Common quality issues include:
1. Failure to properly clean silicone and EVA residue on the light-exposed surface of the module allows outdoor dust to adhere, resulting in hot spots and damage to the module.
2. Improper use of flux
Overuse of flux. Excessive flux residue on the cell surface, if not treated before encapsulation, can still corrode after encapsulation, potentially causing greening of the solder ribbon, increasing module resistance and reducing module power. Furthermore, residual flux with a low pH value can react with the EVA, causing yellowing and resulting in a decrease in module power.

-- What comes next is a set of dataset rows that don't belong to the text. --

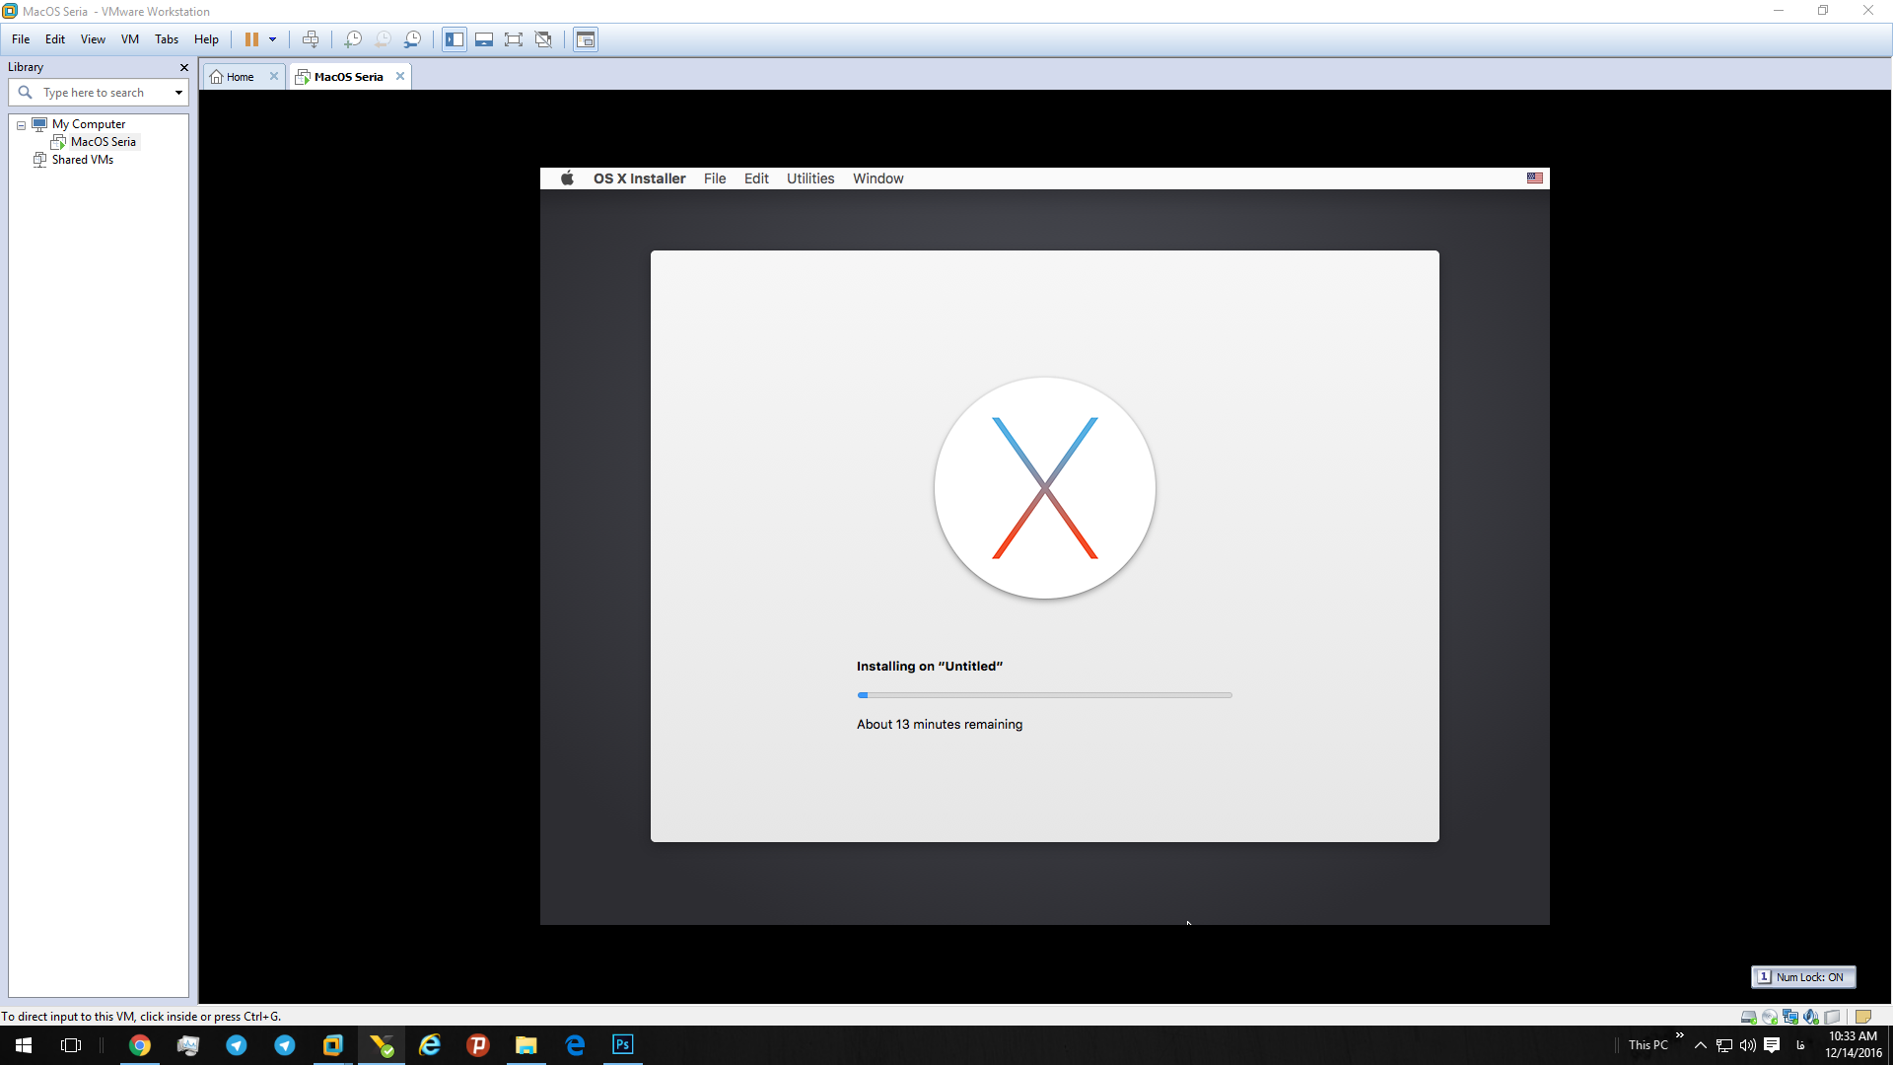Toggle the library sidebar view button
This screenshot has height=1065, width=1893.
(455, 39)
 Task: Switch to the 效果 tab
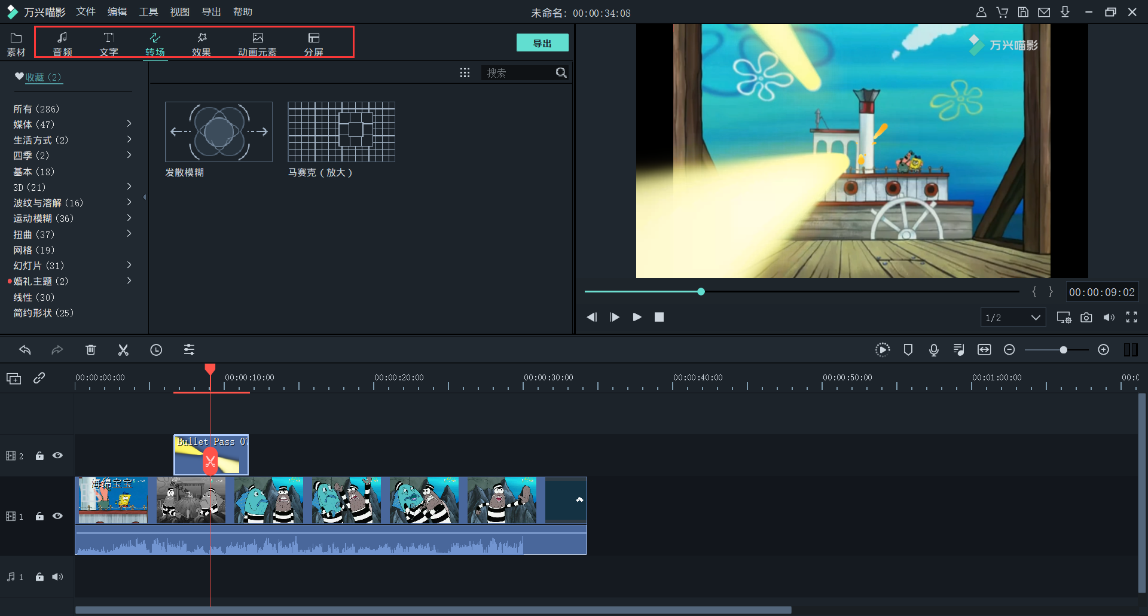(201, 44)
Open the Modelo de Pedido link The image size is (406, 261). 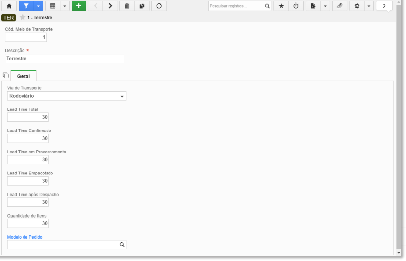pos(24,237)
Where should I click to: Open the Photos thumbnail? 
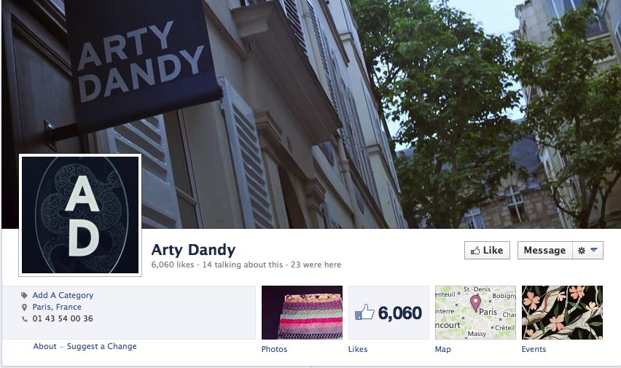tap(302, 313)
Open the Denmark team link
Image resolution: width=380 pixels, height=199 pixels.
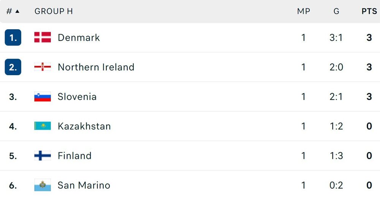[x=79, y=38]
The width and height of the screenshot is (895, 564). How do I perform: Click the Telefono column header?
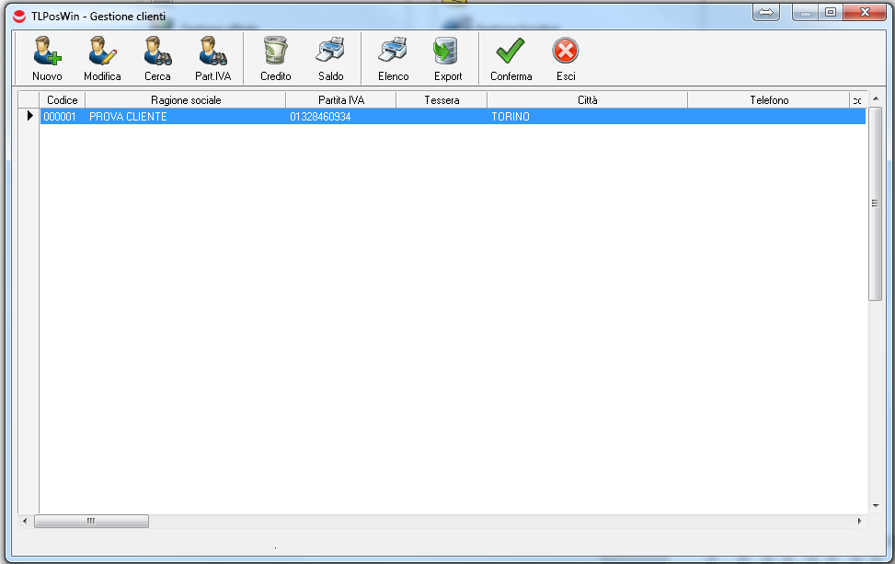pyautogui.click(x=768, y=100)
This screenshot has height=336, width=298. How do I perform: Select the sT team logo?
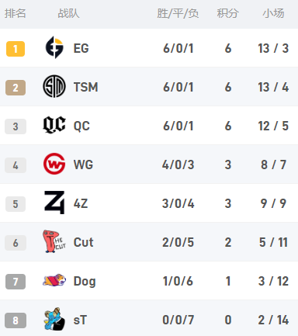54,319
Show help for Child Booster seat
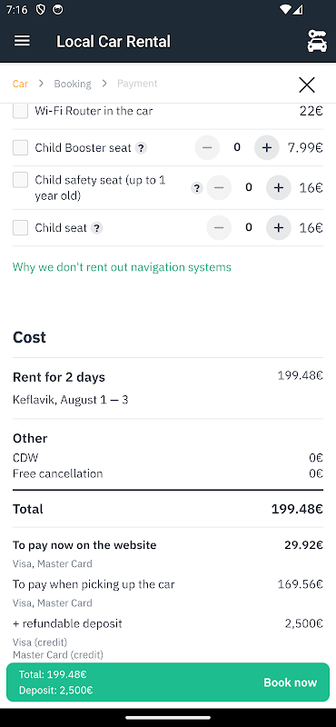Viewport: 336px width, 727px height. pyautogui.click(x=141, y=148)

Improper use of flux during cell soldering can cause the EVA to react with the flux, forming numerous white spots on the cell surface and significantly reducing module power.
3. Air bubbles
Significant air bubbles within the module can, over time, increase in size and even form continuous air channels, leading to a decrease in module power and ultimately failure.
4. Cold Solder Joints
The soldering area within the module circuit is too small. Under harsh climate conditions and the effects of alternating high and low temperatures, connection failure is likely to occur, ultimately leading to a significant drop in module power.
5. Cell Binning
Inconsistent cell power and current binning within the module results in a significant discrepancy between the actual module output power and the theoretical module power. Inconsistent binning can cause abnormalities in the module electrical performance test curve, leading to hot spot effects, which can significantly reduce module power over long periods of use.
6. Improper Lamination
Excessive lamination temperatures and prolonged lamination times increase the yellowing aging coefficient of the EVA after the module is exposed to high temperatures. Prolonged outdoor use can cause yellowing of the EVA and auxiliary materials such as the backsheet, ultimately leading to a significant drop in module power.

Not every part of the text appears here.